## WHAT IS EXPECTED
Copy exactly the lines from the line holding "Task: Click the Watch Out For heading" through the end of the material, and no others; pictures stay out.

[DATA]

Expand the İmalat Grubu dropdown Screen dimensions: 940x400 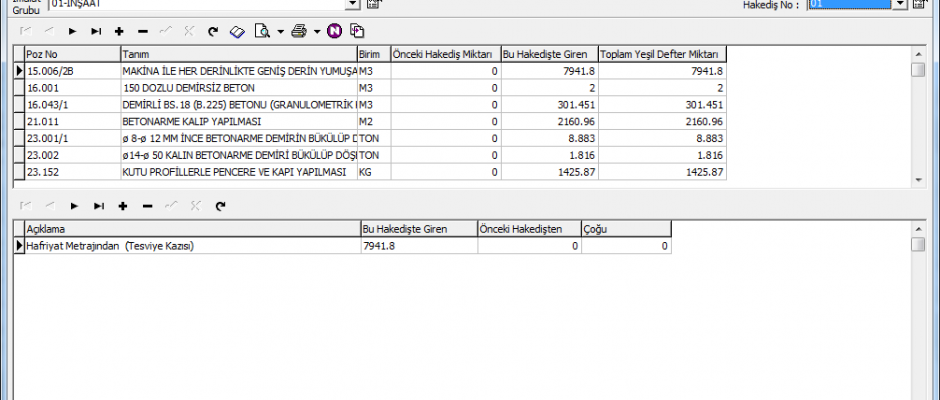coord(352,4)
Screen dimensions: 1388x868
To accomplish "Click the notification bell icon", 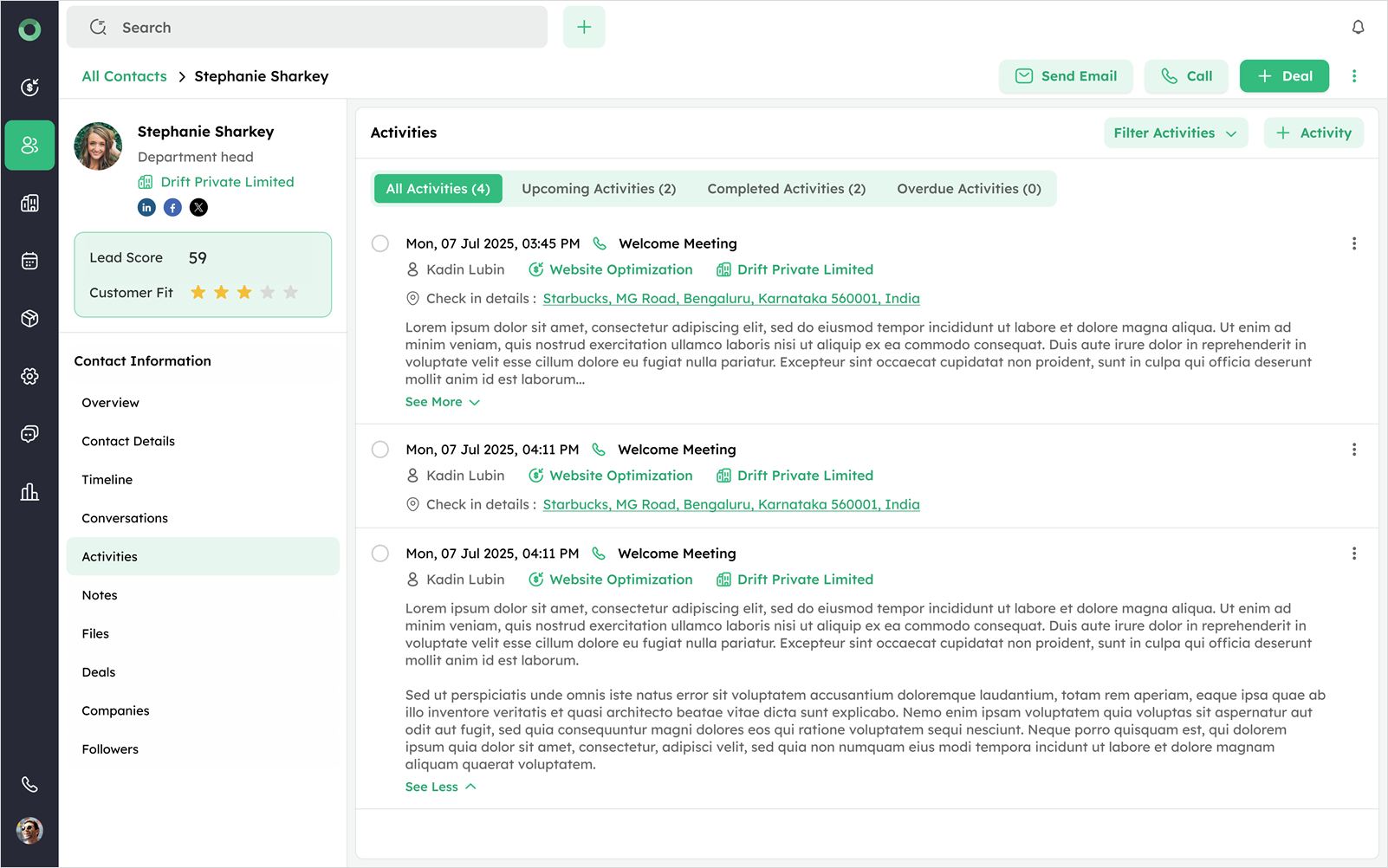I will click(1358, 28).
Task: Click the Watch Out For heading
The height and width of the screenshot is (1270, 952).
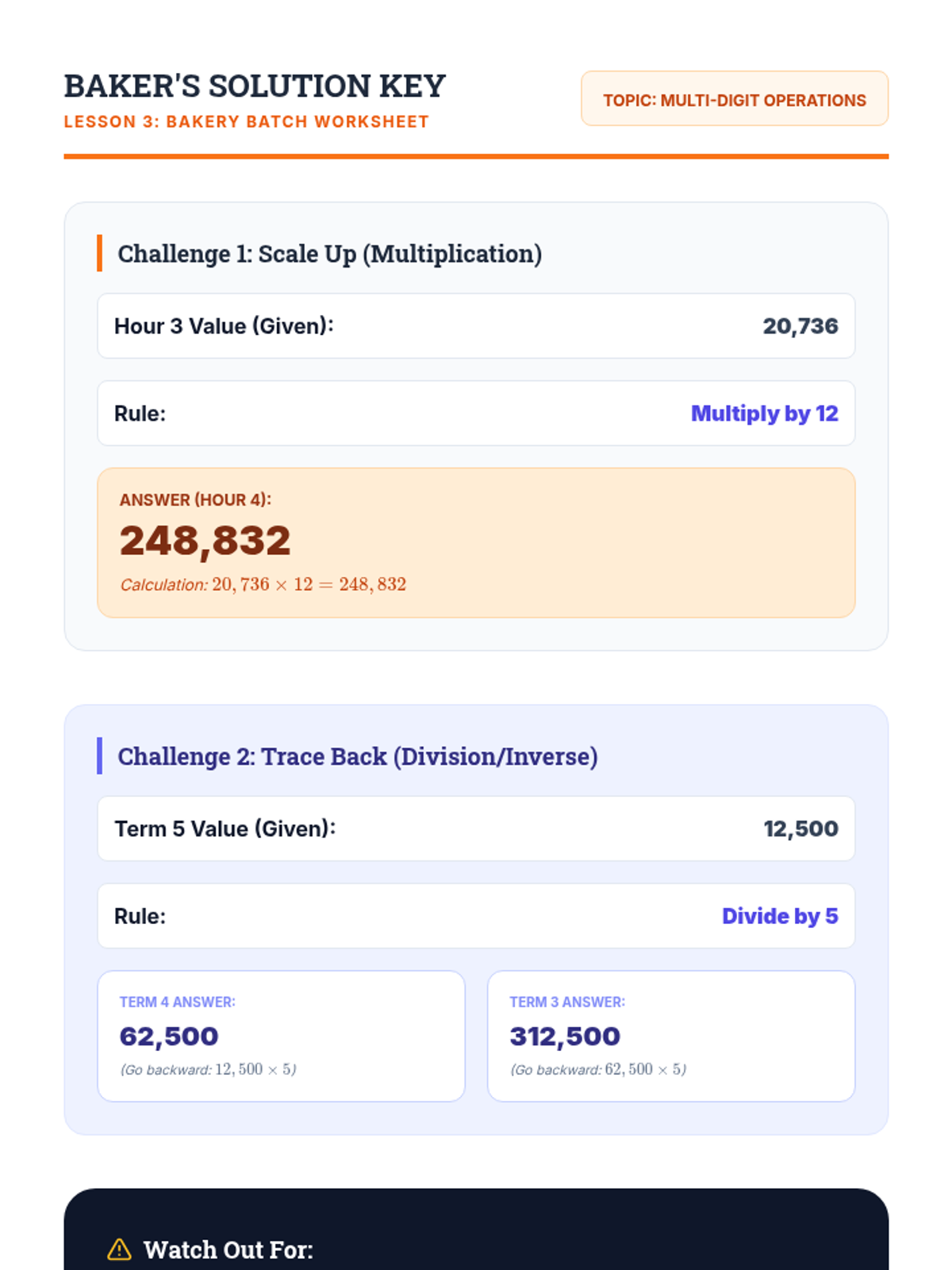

[/DATA]

## EXERCISE OUTPUT
Task: Click the Watch Out For heading
The height and width of the screenshot is (1270, 952).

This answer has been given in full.